Descente shells. They're great.


----------



## SKIQUATTRO (Dec 16, 2007)

Shell...then layer as the temps dictate


----------



## Greg (Dec 16, 2007)

I have a pair of TNF Freedom shells. They work pretty well. I normally wear a pair of heavy fleece pants underneath (rockin' the Old Navy, baby!). If it's really cold, I'll add a pair of polypro long underwear.


----------



## bigbog (Dec 16, 2007)

*....just*

TNF shell pant...and either thin, but warm, fleece or Patagonia's synthetic layer.


----------



## Warp Daddy (Dec 16, 2007)

Columbia titanium bibs w/ NF fleece AND Polypro yesterday --Summit Temps  were -10F degree


----------



## severine (Dec 16, 2007)

EMS insulated bibs.  Nothing special, probably the cheapest they offer.  Usually have a midweight base layer underneath.


----------



## o3jeff (Dec 17, 2007)

severine said:


> EMS insulated bibs.  Nothing special, probably the cheapest they offer.  Usually have a midweight base layer underneath.



How do you like the EMS pants? I was looking at both the shells and insulated pants since they have them on sale. My only problem with them is they only come in a 32 inseam and I usually wear a 30. I will hopefully stop by EMS tonight after work and try them on to see how long they actually are.


----------



## WWF-VT (Dec 17, 2007)

North Face Freedom pants, fleece pants underneath - waterproof, venting.  Available in diff lengths


----------



## severine (Dec 17, 2007)

o3jeff said:


> How do you like the EMS pants? I was looking at both the shells and insulated pants since they have them on sale. My only problem with them is they only come in a 32 inseam and I usually wear a 30. I will hopefully stop by EMS tonight after work and try them on to see how long they actually are.

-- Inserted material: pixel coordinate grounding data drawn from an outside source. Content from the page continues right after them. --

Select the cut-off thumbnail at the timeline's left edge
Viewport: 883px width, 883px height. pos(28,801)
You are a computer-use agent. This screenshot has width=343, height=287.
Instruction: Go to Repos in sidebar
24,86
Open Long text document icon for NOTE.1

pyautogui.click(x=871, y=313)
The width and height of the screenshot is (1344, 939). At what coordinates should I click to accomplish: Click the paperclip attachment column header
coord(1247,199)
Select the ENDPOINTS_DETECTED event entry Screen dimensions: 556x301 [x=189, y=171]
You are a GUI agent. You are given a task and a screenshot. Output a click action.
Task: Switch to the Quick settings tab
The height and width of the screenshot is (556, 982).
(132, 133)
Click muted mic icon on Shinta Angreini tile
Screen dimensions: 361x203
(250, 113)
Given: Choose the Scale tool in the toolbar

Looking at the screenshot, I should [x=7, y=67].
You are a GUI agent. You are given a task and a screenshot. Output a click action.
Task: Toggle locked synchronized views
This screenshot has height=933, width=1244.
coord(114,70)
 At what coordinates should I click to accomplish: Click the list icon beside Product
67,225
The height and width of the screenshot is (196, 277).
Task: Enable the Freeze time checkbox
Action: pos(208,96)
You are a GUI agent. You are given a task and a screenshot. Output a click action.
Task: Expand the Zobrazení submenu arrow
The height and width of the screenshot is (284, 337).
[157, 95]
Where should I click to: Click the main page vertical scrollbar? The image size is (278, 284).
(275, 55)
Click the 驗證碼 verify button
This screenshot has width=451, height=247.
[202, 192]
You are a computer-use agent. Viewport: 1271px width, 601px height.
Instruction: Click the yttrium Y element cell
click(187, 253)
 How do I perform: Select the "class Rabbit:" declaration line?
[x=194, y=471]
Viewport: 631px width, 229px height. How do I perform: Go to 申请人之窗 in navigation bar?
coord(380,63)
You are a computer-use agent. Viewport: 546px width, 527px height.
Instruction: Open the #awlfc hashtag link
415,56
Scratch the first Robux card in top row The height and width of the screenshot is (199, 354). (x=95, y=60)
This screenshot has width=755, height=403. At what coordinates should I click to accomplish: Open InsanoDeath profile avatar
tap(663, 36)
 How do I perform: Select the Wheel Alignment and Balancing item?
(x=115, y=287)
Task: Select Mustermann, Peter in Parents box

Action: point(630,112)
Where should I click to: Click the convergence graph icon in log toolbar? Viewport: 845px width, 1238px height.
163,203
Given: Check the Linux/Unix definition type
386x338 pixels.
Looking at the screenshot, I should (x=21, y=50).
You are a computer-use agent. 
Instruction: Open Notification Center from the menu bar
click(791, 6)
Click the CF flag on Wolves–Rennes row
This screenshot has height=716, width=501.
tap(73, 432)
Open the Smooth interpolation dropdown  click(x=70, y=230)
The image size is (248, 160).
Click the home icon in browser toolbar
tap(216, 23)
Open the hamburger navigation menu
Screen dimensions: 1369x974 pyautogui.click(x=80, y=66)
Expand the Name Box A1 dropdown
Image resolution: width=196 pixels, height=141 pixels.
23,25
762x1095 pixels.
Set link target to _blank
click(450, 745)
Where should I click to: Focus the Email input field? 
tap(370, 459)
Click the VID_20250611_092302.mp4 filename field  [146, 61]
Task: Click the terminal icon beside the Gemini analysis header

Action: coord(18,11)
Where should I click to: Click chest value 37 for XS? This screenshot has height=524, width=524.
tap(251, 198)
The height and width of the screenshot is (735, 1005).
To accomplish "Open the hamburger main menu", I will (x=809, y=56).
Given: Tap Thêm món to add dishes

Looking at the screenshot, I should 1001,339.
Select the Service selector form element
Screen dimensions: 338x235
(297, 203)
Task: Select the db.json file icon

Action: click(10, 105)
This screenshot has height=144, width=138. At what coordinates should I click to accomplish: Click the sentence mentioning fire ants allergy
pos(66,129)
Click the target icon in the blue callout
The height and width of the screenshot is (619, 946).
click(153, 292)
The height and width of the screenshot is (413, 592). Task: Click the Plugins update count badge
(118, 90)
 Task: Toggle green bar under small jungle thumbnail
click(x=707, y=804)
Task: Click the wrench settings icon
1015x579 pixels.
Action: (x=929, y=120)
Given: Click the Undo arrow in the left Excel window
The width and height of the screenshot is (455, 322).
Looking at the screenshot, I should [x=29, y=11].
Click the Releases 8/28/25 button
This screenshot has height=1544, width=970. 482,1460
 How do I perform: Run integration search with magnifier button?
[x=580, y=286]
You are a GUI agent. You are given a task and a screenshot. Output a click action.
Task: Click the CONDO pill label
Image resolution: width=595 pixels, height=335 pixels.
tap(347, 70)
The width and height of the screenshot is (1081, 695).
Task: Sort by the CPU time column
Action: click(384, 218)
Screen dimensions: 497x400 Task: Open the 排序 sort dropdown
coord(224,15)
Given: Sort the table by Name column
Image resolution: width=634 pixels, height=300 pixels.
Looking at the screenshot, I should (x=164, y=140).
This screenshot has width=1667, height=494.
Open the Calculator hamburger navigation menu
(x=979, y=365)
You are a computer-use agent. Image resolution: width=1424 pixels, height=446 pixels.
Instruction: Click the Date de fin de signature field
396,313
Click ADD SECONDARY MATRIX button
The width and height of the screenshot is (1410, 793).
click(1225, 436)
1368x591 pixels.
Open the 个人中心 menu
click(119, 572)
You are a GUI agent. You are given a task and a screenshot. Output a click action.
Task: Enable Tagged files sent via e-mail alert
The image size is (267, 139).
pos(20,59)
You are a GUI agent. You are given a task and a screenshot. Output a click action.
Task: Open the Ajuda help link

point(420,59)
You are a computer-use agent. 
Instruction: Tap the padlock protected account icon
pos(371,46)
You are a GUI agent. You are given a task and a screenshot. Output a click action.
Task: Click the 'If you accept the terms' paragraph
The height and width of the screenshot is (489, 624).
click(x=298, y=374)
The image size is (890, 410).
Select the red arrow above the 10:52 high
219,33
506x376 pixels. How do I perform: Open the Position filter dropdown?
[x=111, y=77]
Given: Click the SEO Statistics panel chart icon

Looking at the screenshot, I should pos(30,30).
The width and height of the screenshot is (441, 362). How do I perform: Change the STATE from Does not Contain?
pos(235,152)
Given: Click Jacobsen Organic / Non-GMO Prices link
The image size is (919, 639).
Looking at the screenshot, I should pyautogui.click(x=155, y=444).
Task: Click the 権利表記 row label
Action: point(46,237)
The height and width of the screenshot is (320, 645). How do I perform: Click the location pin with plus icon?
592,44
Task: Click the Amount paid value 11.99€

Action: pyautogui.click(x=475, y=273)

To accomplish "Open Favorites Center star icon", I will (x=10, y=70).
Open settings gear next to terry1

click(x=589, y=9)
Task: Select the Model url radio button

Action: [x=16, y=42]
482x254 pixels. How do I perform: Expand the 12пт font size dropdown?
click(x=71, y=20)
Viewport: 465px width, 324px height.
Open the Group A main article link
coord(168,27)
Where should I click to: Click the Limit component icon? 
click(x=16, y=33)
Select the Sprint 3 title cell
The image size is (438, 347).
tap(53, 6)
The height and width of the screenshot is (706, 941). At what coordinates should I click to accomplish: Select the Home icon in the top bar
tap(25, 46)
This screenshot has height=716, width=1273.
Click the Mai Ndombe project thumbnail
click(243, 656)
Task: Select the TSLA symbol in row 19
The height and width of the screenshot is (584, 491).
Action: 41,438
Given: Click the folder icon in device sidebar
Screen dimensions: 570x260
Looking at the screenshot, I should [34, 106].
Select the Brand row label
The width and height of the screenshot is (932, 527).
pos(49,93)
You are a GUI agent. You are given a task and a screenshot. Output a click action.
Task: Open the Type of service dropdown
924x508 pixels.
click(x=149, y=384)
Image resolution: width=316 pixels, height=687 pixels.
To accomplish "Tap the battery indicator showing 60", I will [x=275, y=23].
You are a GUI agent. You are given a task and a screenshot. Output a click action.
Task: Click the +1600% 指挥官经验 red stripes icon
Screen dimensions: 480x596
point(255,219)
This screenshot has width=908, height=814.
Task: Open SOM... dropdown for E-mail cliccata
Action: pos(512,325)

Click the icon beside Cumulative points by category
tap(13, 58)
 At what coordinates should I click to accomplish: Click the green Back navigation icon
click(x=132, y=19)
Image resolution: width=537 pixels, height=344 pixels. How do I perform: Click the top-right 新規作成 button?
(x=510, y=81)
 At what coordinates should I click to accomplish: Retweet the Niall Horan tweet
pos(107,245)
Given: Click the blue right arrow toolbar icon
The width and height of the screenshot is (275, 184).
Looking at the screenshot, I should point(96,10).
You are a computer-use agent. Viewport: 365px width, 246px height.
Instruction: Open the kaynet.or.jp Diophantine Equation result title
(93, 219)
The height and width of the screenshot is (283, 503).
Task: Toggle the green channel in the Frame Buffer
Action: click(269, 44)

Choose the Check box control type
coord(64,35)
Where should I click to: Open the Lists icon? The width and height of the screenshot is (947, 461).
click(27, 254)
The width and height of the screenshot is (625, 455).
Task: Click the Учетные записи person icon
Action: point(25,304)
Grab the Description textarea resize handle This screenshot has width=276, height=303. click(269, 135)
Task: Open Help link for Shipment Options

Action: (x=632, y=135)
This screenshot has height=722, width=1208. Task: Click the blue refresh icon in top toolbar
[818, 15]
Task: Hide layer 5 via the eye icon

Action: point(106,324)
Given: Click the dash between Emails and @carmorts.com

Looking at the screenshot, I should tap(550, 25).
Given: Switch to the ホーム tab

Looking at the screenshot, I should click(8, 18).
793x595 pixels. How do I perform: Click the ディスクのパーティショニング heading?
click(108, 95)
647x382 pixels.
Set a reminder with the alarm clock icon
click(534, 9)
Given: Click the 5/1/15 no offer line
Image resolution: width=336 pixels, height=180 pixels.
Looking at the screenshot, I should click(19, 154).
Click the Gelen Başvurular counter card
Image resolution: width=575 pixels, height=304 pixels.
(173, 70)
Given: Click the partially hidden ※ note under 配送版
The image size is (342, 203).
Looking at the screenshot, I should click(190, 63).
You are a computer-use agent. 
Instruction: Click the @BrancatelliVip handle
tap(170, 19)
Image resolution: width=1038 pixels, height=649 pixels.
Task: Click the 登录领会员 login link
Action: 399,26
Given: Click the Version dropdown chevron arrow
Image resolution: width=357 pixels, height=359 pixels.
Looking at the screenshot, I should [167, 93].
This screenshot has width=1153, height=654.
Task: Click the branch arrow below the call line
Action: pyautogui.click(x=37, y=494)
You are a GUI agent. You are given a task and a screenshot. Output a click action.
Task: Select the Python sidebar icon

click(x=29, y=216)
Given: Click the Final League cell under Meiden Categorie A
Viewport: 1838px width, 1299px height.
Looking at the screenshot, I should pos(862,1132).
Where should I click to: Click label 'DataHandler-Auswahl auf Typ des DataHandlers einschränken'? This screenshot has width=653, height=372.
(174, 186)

They do the job.  They're not fancy, but I've never been cold or wet in them either.  I'm only 5'5" and I wear the mens bibs with no problem, so you'll probably be fine with the inseam.  When you take into consideration your boots, it all evens out.


----------



## o3jeff (Dec 17, 2007)

Thanks, I will make it a point then to stop by EMS and check them out.


----------



## bvibert (Dec 17, 2007)

Before my current pair of North Face uninsulated shells I used the cheaper EMS insulated sudo-bibs (they're actually more like pants with suspenders) that Severine is talking about.  They were fine on dry days, but weren't very water-proof and would get soaked on wet days.  Even when wet I was never very cold in them though.  I haven't had the NF shells out in really cold weather yet, but so far they've done fine to keep me warm.


----------



## o3jeff (Dec 17, 2007)

I was looking at the EMS "Toaster" insulated pants or the "cargo" which I think are uninsulated, both pairs are suppose to be waterproof, windproof and breathable.


----------



## bvibert (Dec 17, 2007)

o3jeff said:


> I was looking at the EMS "Toaster" insulated pants or the "cargo" which I think are uninsulated, both pairs are suppose to be waterproof, windproof and breathable.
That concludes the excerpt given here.